This task calls for copying each line below that contains "agent".

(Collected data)
>>
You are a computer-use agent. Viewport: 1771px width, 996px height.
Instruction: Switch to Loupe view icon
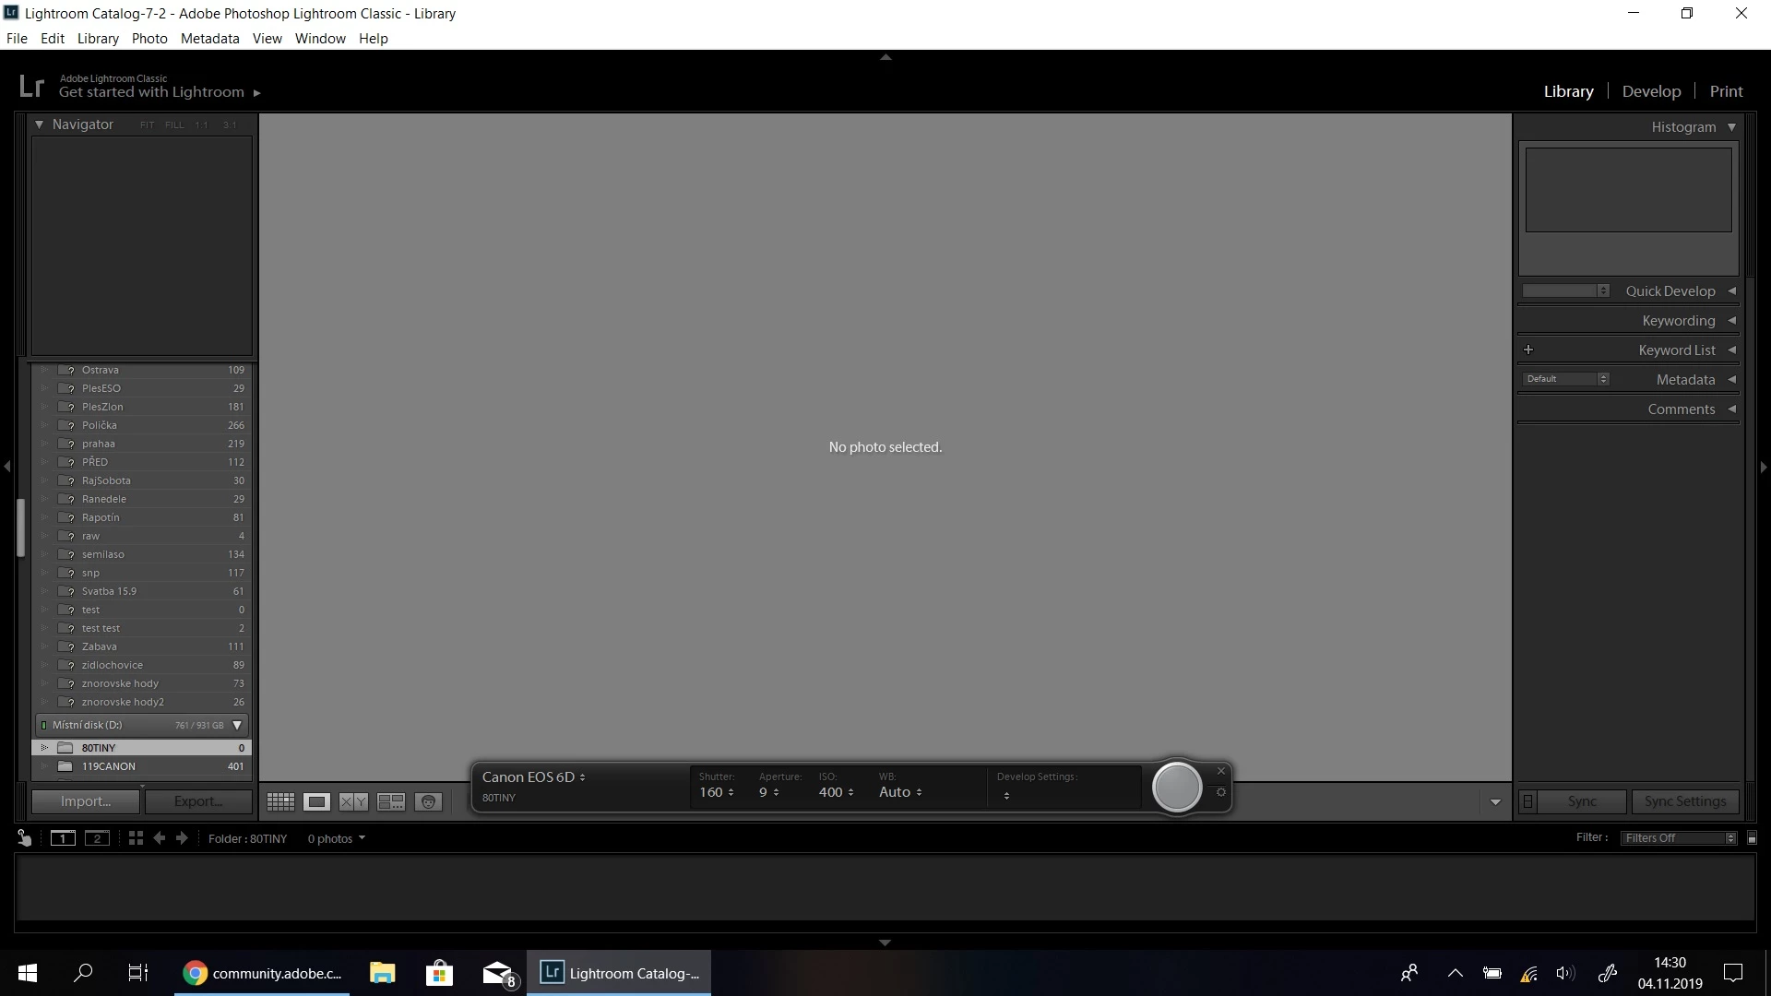click(316, 802)
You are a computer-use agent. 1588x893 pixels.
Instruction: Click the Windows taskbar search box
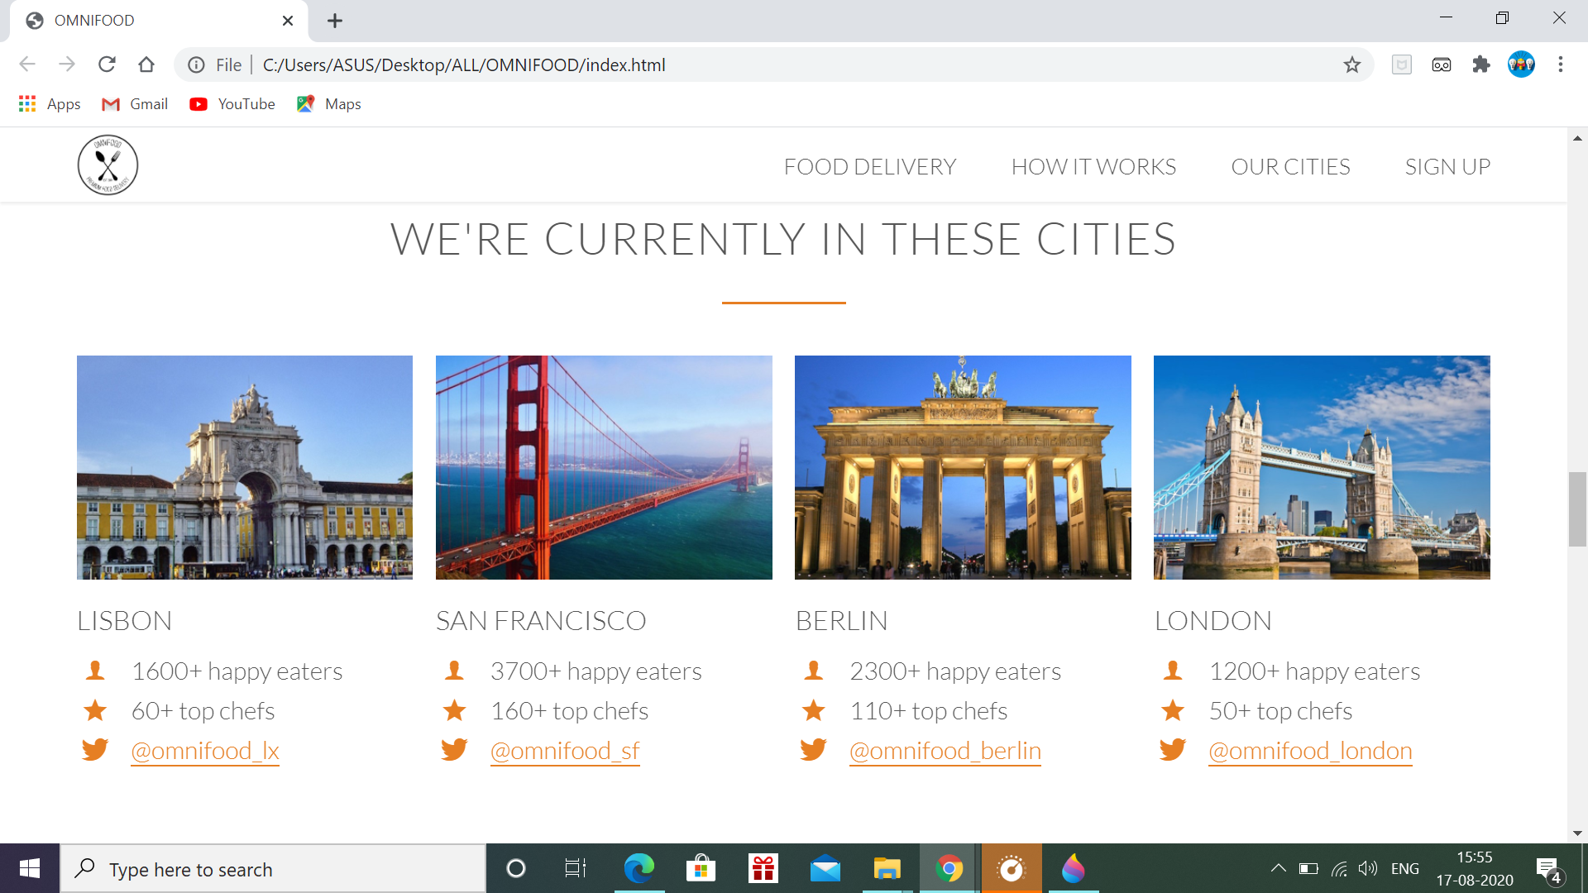coord(273,869)
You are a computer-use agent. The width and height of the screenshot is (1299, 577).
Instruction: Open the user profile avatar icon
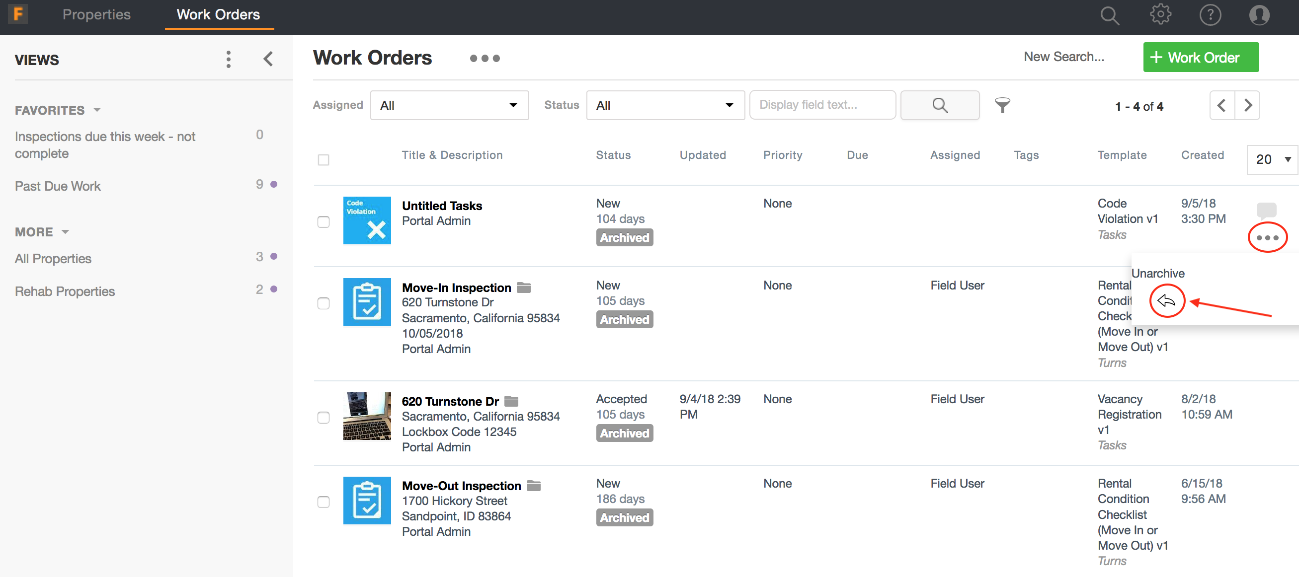pos(1259,15)
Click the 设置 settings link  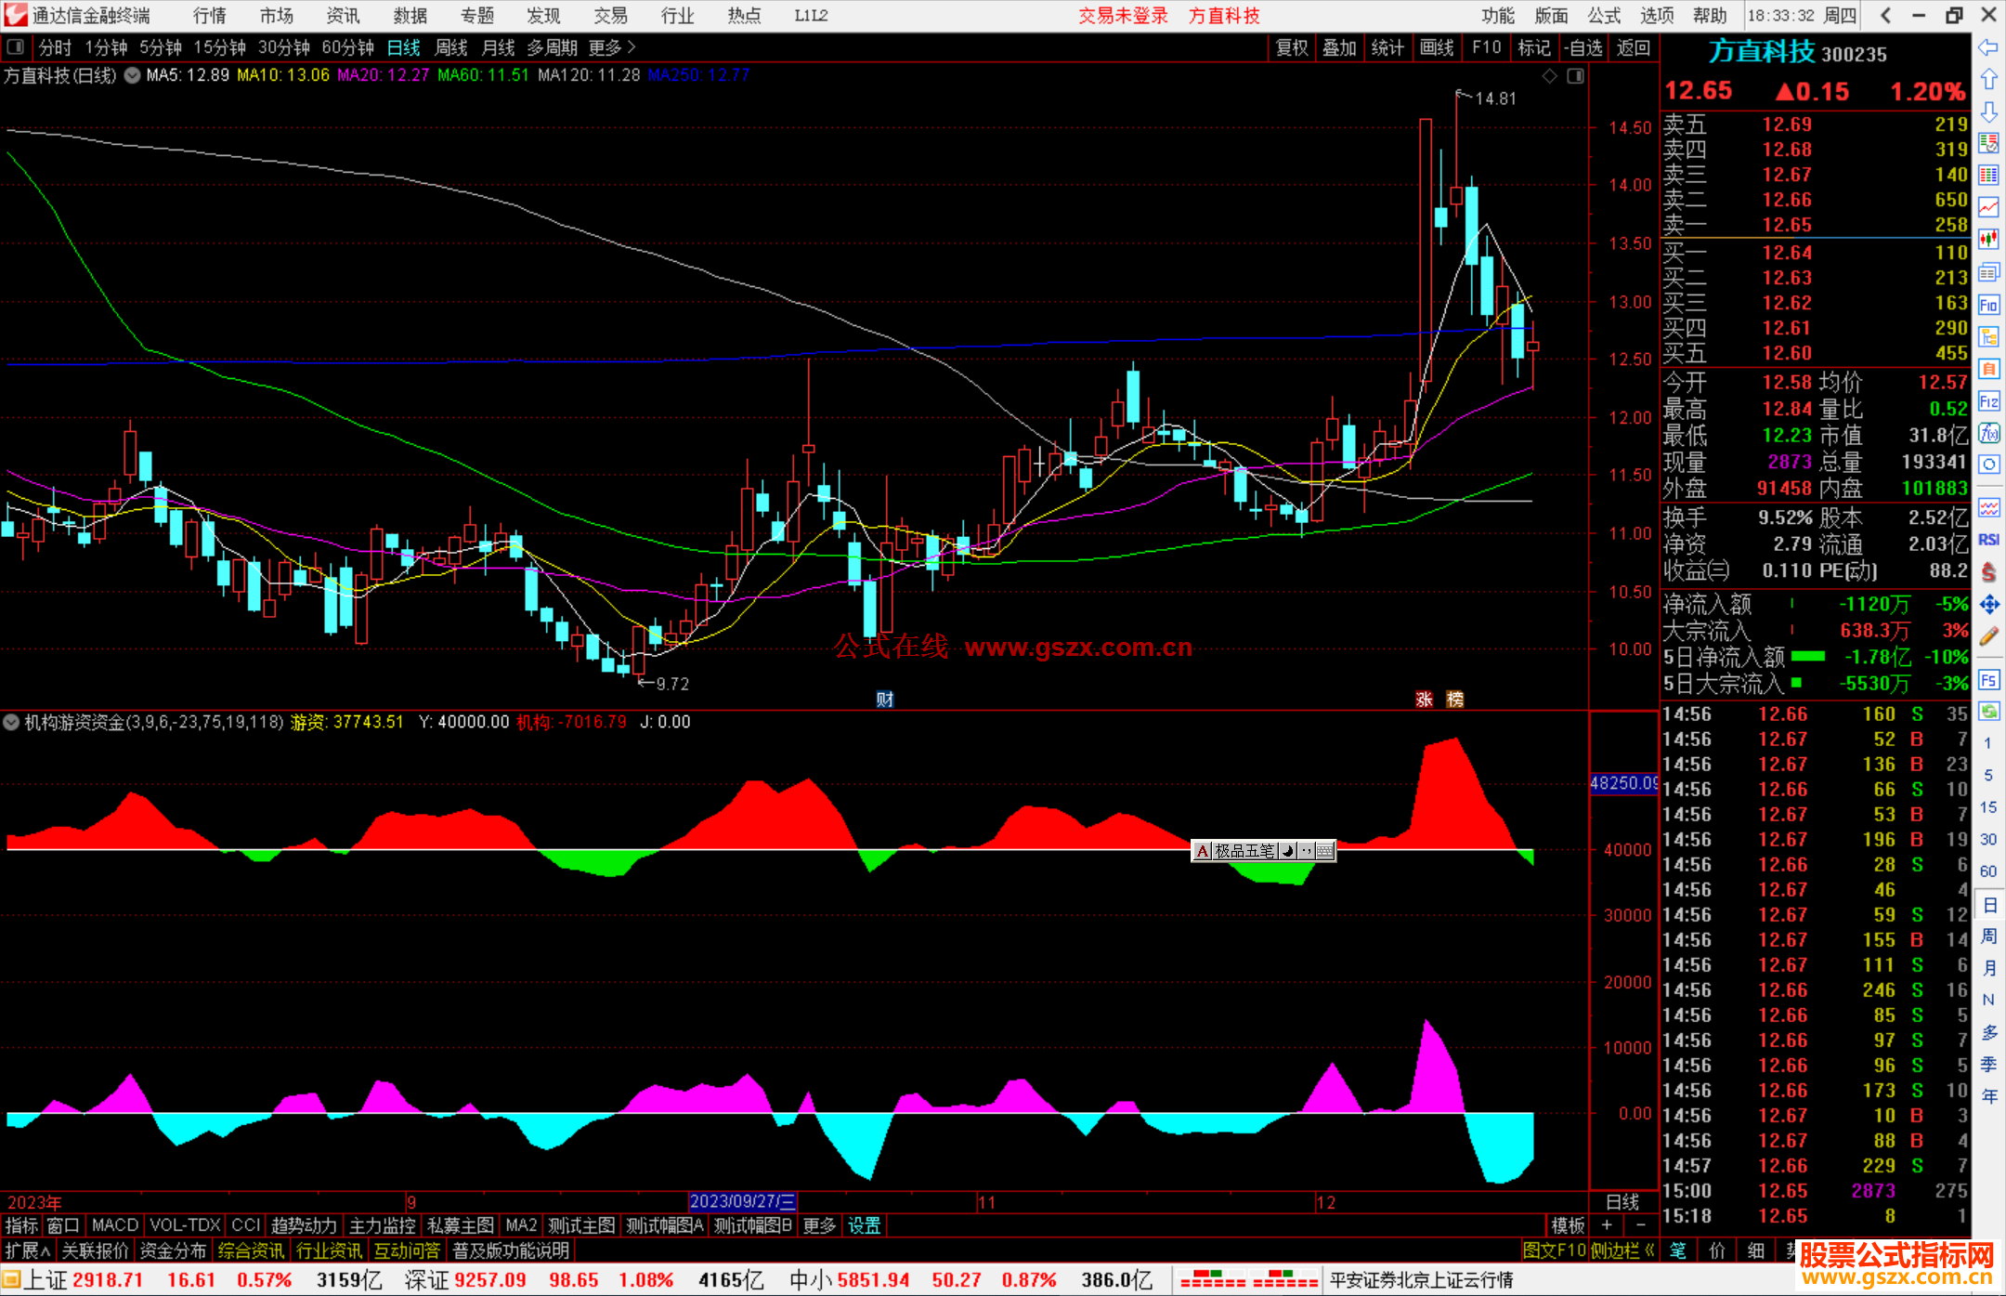coord(864,1225)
<<
- _Answer box_:
You are a computer-use agent. Viewport: 1771px width, 996px height.
You are a computer-use agent. 1588x893 pixels.
You are a computer-use agent. The width and height of the screenshot is (1299, 577).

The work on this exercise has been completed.